Which is better the t test or the Mann Whitney test?

Which is better the t test or the Mann Whitney test?

For larger sample size, the distribution is approximately normal For all sample sizes, the Mann Whitney test has more power than the t-test, and this by a factor of 2 to 3 times more power For all samples sizes, the Mann Whitney test has greater type I error, and this by a factor or 2 – 3

What are the assumptions in the Mann Whitney U test?

The following assumptions must be met in order to run a Mann-Whitney U test: Treatment groups are independent of one another. Experimental units only receive one treatment and they do not overlap. The response variable of interest is ordinal or continuous.

Can you do multiple comparisons in Spearman Rho?

If you want to know differences between pairs, you could do Mann-Whitney U tests for each pair or test for correlations using a spearman rho for instance. The correction for multiple comparisons should be applied on results for those tests especially if you haven’t predefined hypotheses.

How to do multiple comparisons in nonparametric tests?

A simple approach could be: If you want to know differences between pairs, you could do Mann-Whitney U tests for each pair or test for correlations using a spearman rho for instance. The correction for multiple comparisons should be applied on results for those tests especially if you haven’t predefined hypotheses.

How does the Wilcoxon Mann Whitney ( WMW ) test work?

The Wilcoxon-Mann-Whitney (WMW) test consists of taking all the observations from the two groups and ranking them in order of size (ignoring group membership). The ranks of the observations from the first group (it doesn’t matter which group you choose) are then summed, and the test statistic is formed as

Which is the best alternative to the t test?
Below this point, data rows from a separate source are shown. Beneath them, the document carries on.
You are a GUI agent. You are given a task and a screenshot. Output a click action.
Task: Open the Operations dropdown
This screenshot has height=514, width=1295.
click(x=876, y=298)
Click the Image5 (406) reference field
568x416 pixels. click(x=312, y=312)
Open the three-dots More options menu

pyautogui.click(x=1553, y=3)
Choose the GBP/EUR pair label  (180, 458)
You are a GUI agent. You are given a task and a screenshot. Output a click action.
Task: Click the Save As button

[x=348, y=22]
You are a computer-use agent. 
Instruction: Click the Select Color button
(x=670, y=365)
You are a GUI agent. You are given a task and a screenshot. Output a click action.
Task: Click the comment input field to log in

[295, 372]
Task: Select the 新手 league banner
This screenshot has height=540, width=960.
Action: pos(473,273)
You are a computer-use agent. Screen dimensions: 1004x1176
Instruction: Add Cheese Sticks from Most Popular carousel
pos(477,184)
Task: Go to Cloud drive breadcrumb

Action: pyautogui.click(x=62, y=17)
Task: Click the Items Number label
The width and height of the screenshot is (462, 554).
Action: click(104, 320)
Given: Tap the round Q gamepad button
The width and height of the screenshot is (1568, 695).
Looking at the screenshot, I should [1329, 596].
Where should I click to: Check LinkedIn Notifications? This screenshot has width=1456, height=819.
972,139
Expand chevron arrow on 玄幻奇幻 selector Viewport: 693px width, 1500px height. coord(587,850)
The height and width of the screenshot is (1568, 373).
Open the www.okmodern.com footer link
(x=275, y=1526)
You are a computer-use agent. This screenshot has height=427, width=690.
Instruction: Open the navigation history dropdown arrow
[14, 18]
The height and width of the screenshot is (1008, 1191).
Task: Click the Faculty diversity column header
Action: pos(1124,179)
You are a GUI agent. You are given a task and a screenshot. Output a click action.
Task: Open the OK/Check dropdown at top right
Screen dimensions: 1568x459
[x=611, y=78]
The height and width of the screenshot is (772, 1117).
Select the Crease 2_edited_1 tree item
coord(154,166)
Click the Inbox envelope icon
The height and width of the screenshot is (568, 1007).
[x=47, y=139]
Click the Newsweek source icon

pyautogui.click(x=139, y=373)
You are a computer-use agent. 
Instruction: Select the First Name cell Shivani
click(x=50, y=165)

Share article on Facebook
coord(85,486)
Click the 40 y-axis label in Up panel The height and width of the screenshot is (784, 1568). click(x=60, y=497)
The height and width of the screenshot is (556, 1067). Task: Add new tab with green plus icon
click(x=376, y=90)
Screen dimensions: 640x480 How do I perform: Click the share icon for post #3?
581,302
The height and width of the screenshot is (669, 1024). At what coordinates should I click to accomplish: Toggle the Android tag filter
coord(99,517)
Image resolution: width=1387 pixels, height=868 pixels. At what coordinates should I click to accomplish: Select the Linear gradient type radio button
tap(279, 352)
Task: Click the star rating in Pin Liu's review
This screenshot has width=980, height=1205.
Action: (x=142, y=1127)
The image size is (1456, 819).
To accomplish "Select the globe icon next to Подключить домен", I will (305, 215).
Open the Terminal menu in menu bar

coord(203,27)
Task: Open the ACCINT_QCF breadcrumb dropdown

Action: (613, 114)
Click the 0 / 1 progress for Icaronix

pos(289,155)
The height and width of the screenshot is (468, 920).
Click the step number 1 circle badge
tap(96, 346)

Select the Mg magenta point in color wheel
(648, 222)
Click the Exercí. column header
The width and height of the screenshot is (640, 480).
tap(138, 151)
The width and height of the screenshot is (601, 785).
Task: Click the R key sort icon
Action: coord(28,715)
When this assumption is in doubt, the non-parametric Wilcoxon-Mann-Whitney (or rank sum ) test is sometimes suggested as an alternative to the t-test (e.g. the Wikipedia page on the t-test), which doesn’t rely on distributional assumptions. But is this necessarily a good ‘replacement’?

What are the assumptions in the Welch test?

The Welch test adds the assumption that the two groups comes from a normal distribution, but the variance in the two groups can be different. The Student t-test adds yet another assumption, that the variance should be equal in the two groups. But what do these assumptions imply?

Why is the U-test favoured over the t-test?

Despite its lower power, it is often favoured over the t-test because of the misconception that no assumptions have to be met for the test to be valid. In fact the basic assumptions of the two tests (namely that both samples are random samples and are mutually independent) are identical.

Is the t test robust to non normality?

As I described in a previous post, provided the sample size is moderately large, the two-sample t-test is robust to non-normality due to the central limit theorem.

When to use a permutation test instead of a t-test?

So the usual t-test (possibly allowing for unequal variances) can usually be used, provided the sample sizes are not too small and the distribution is not extremely skewed. But what if the sample size is small? One thought is to use a permutation test, based on computing the difference in sample means and permuting the group membership.